Image Data Repository
IDR is a prototype platform for publishing, mining and integrating bioimaging data at scale, following the Euro-BioImaging/ELIXIR imaging strategy using the OMERO and Bio-Formats open source software built by the Open Microscopy Environment. Deployed on an OpenStack cloud running on the EMBL-EBI’s Embassy resource, it includes image data linked to independent studies from genetic, RNAi, chemical, localisation and geographic high content screens, super-resolution microscopy, and digital pathology.

Banana Genome Hub
The Banana Genome Hub centralises databases of genetic and genomic data for the Musa acuminata crop, and is the official portal for the Musa genome resources.

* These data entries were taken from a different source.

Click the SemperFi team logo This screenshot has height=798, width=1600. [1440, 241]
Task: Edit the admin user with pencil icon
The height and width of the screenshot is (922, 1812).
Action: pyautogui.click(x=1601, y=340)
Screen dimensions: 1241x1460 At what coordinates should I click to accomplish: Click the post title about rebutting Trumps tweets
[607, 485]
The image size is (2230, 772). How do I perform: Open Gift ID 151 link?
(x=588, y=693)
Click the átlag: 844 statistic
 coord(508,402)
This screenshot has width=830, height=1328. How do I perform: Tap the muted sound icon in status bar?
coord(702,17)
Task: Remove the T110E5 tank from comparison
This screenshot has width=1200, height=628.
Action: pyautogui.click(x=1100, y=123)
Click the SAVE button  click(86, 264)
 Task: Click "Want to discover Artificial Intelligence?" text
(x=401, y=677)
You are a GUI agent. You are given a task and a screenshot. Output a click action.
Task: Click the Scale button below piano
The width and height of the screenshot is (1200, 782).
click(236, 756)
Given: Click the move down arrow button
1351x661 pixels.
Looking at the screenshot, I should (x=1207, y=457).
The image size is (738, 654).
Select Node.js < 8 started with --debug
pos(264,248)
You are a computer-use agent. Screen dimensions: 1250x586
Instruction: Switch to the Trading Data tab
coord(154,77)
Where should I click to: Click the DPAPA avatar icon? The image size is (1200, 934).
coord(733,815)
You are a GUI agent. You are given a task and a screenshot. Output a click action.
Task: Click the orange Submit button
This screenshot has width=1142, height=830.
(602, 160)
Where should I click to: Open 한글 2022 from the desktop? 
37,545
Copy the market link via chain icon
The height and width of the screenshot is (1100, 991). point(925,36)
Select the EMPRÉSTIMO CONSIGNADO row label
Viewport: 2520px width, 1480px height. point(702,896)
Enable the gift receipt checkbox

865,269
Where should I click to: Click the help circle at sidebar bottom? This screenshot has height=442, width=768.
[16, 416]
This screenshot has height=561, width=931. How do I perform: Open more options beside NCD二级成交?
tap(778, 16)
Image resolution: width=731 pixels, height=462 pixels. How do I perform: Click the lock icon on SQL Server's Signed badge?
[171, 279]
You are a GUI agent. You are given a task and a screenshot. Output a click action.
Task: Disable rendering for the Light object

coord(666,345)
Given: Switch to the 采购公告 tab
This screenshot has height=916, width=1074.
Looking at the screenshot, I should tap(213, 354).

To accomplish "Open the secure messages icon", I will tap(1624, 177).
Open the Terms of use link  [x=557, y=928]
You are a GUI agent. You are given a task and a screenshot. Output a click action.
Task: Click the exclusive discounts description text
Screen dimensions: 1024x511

REGULATOR is a metazoan transcription factor (TF) and maternal factor resource, specifically designed for developmental biology studies. Maternal factors were expressed in unfertilized eggs, and gradually reduced as time goes on. In order to reduce the search space of developmentally important genes, we only focused on those specifically expressed genes in egg stages, whose expression value ≥ 8 times than the mean value of others. There are ~77 metazoan species in the current database. The identification of TFs was based on statistical information similarity of protein features.

Orthologous MAtrix
The OMA (“Orthologous MAtrix”) project is a method and database for the inference of orthologs among complete genomes. The distinctive features of OMA are its broad scope and size, high quality of inferences, feature-rich web interface, availability of data in a wide range of formats and interfaces, and frequent update schedule of two releases per year.

Ensembl Bacteria
Over 30,000 genome sequences from bacteria and archaea have been annotated and deposited in the public archives of the members of the International Nucleotide Sequence Database Collaboration. This site provides access to complete, annotated genomes from bacteria and archaea (present in the European Nucleotide Archive) through the Ensembl graphical user interface (genome browser).

Ensembl Protists
From release 27 release onwards, all protist genomes whose sequence and annotation has been completed and submitted to the the International Nucleotide Sequence Database Collaboration (i.e. the ENA, GenBank and DDBJ databases) are now available in Ensembl Protists. The release now consists of a total of over 150 genomes, of which over 100 have been taken directly from the INSDC archives and the remainder taken from other sources. The new genomes have been functionally annotated with InterPro entries and GO terms using InterPro v53.

Ensembl Plants
A new genome assembly of Triticum aestivum cv. Chinese Spring is now available in Ensembl Plants. The assembly (TGACv1) and it's accompanying annotation was produced by the Earlham Institute, formerly The Centre for Genome Analysis (TGAC), as part of the Triticeae Genomics for Sustainable Agriculture project.

Ensembl Fungi
From release 28 forward, all fungal genomes whose sequence and annotation has been completed and submitted to the the International Nucleotide Sequence Database Collaboration (i.e. the ENA, GenBank and DDBJ databases) is available in Ensembl Fungi. The release now consists of a total of 589 genomes, of which 536 have been taken from the archives and 53 taken directly from other sources.

Ensembl Metazoa
This site provides access to complete, annotated genomes from metazoa through the Ensembl graphical user interface (genome browser).